Quelques jours plus tard, ma mère, me prenant à part avec une mine mystérieuse et complice, me dit que puisque je m’intéressais au père de mon ancien camarade, je pouvais être rassuré sur son sort : les conclusions de l’instruction lui étaient favorables et seraient certainement approuvées par le parquet.

Ainsi, la conscience de mon père, qui était restée fermée à tout sentiment de pitié, avait fléchi devant la considération d’un avantage personnel.

J’écoutais les paroles de ma mère avec un air si méprisant qu’elle rougit et détourna la tête.

Peu après, en effet, une ordonnance de non-lieu fut rendue en faveur du père de Silbermann. Et par un singulier revirement, cette décision que nous avions tous deux si impatiemment attendue naguère toucha peut-être à peine Silbermann dans sa nouvelle patrie ; et moi, à qui elle confirmait l’indignité de mon père, je l’accueillis avec des larmes de honte.
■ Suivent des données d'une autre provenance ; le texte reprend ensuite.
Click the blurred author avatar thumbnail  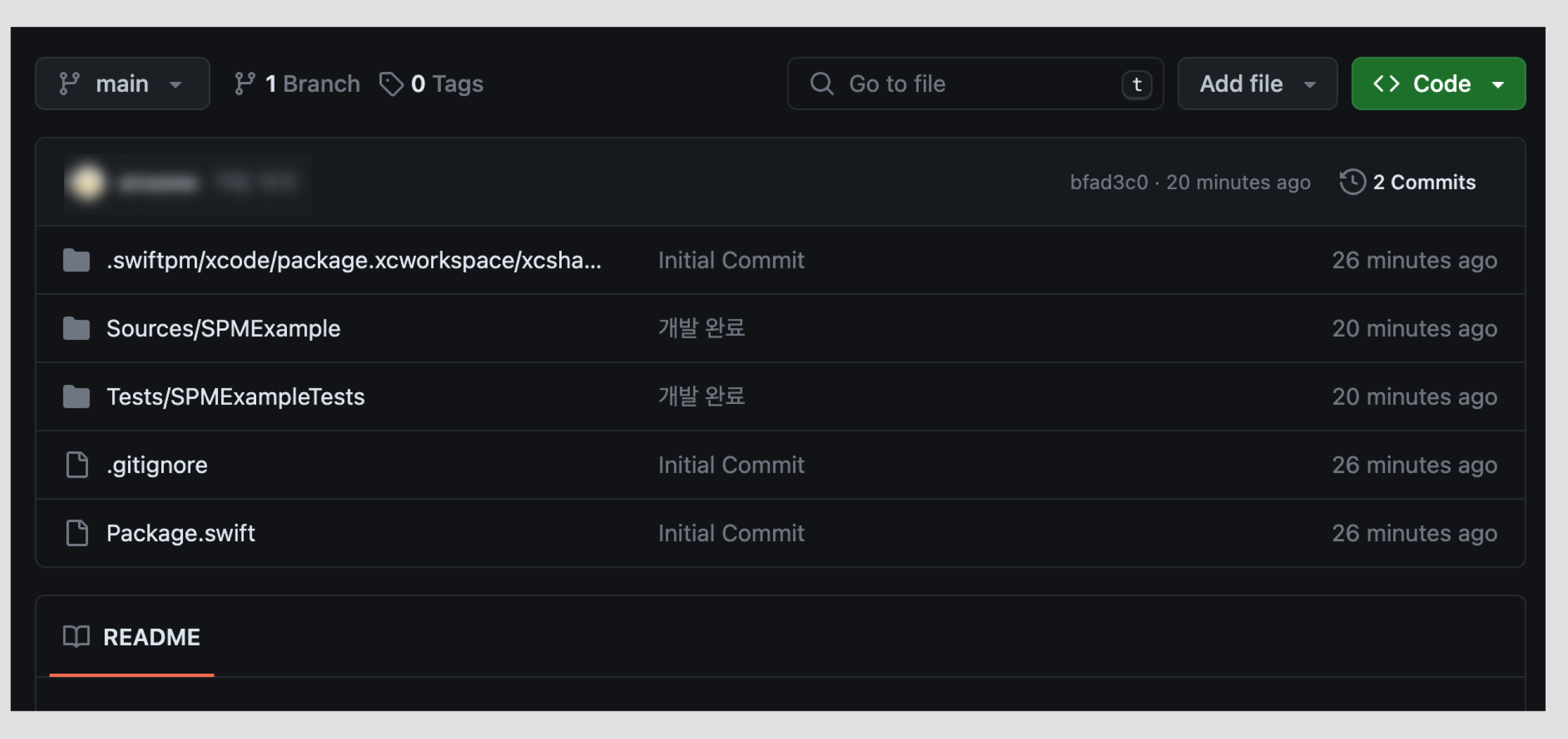87,182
Alors, après ce dénouement, un sentiment de révolte éclata en moi contre mes parents. Je pensais avec colère aux rigides principes de morale qu’ils m’avaient inculqués sans les observer eux-mêmes ; je pensais à la voie étroite et difficile que je m’étais toujours évertué à suivre ? Vers quel but ? Et de quelle utilité cette dure servitude ? Quelquefois, dans la rue, par le goût de m’imposer de petits devoirs, je m’appliquais à marcher sur la ligne marquant la bordure du trottoir. N’était-ce pas d’une manière analogue que je me conduisais dans la vie, regardant à peine les choses, l’esprit obsédé par une règle aussi rigoureuse et aussi absurde ?

Je comptais toutes les privations que je m’étais infligées ; je songeais à la réduction que je faisais constamment subir à mon être, lorsque, avec autant de soin et autant de joie que mon grand-père tandis qu’il rognait sa vigne, je retranchais mes sentiments trop vifs et réprimais mes beaux désirs.
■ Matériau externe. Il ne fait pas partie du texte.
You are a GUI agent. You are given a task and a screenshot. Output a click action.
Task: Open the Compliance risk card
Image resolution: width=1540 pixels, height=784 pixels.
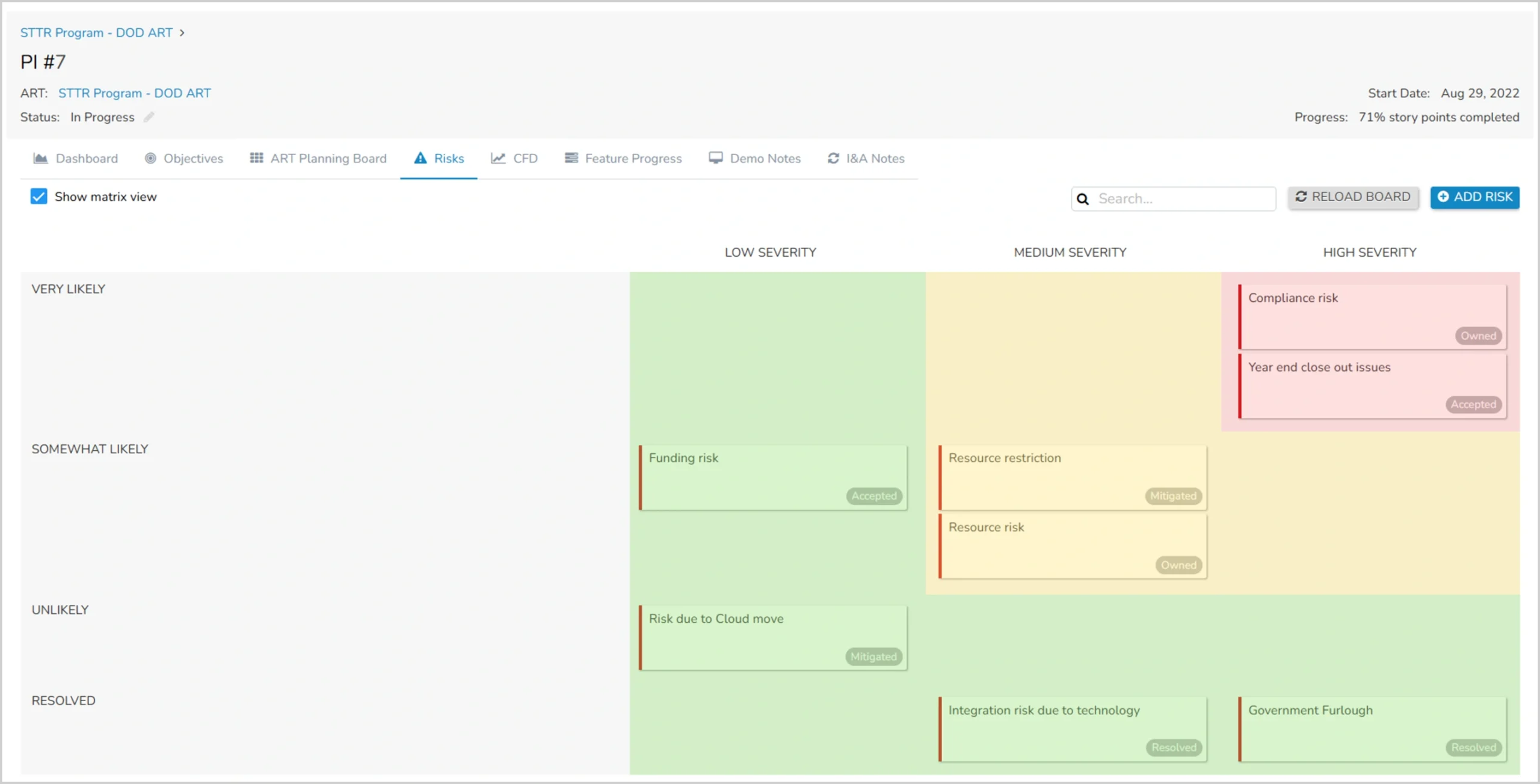[x=1372, y=316]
Il me parut qu’on avait abusé de ma crédulité d’enfant ; et avec une sourde violence, je me dressai contre ceux dont j’avais été la dupe. J’évitai autant que je pus la compagnie de mes parents. Peu à peu, je cessai même de leur adresser la parole.

Je ne sais ce qu’ils pensaient de ma conduite, car j’affectais d’ignorer leur présence et ne levais plus jamais les yeux sur eux. Néanmoins il m’arrivait parfois de les épier obliquement dans un miroir ou dans une surface polie, et j’apercevais alors le regard de ma mère désespérément attaché à ma personne.

Quelque temps passa. Je vivais dans un affreux ennui, n’ayant plus foi en la vertu et n’ayant point le goût du mal.

Un soir, comme je rentrais à la maison, je vis ma mère venue à ma rencontre dans l’antichambre. Elle tenait à la main un journal et me dit avec une émotion joyeuse :

— Ton père est nommé conseiller à la cour. La nouvelle est annoncée officiellement ce soir.

À ces mots, en dépit de mes efforts pour rester insensible, je ne pus réprimer un signe d’intérêt. C’est que cet avancement était attendu dans ma famille depuis des années. Maintes et maintes fois j’en avais entendu parler. Je savais qu’il marquait une étape considérable dans la carrière de mon père. Je n’ignorais pas l’activité déployée par ma mère pour le hâter. « Passer à la cour »… s’exclamait-elle souvent en joignant les mains… Toutes ces pensées me remuaient malgré moi…

Ma mère discerna sans doute ce trouble. Elle dit gravement ces simples mots :

— Mon enfant, ne te joindras-tu pas à nous en ce jour de bonheur ?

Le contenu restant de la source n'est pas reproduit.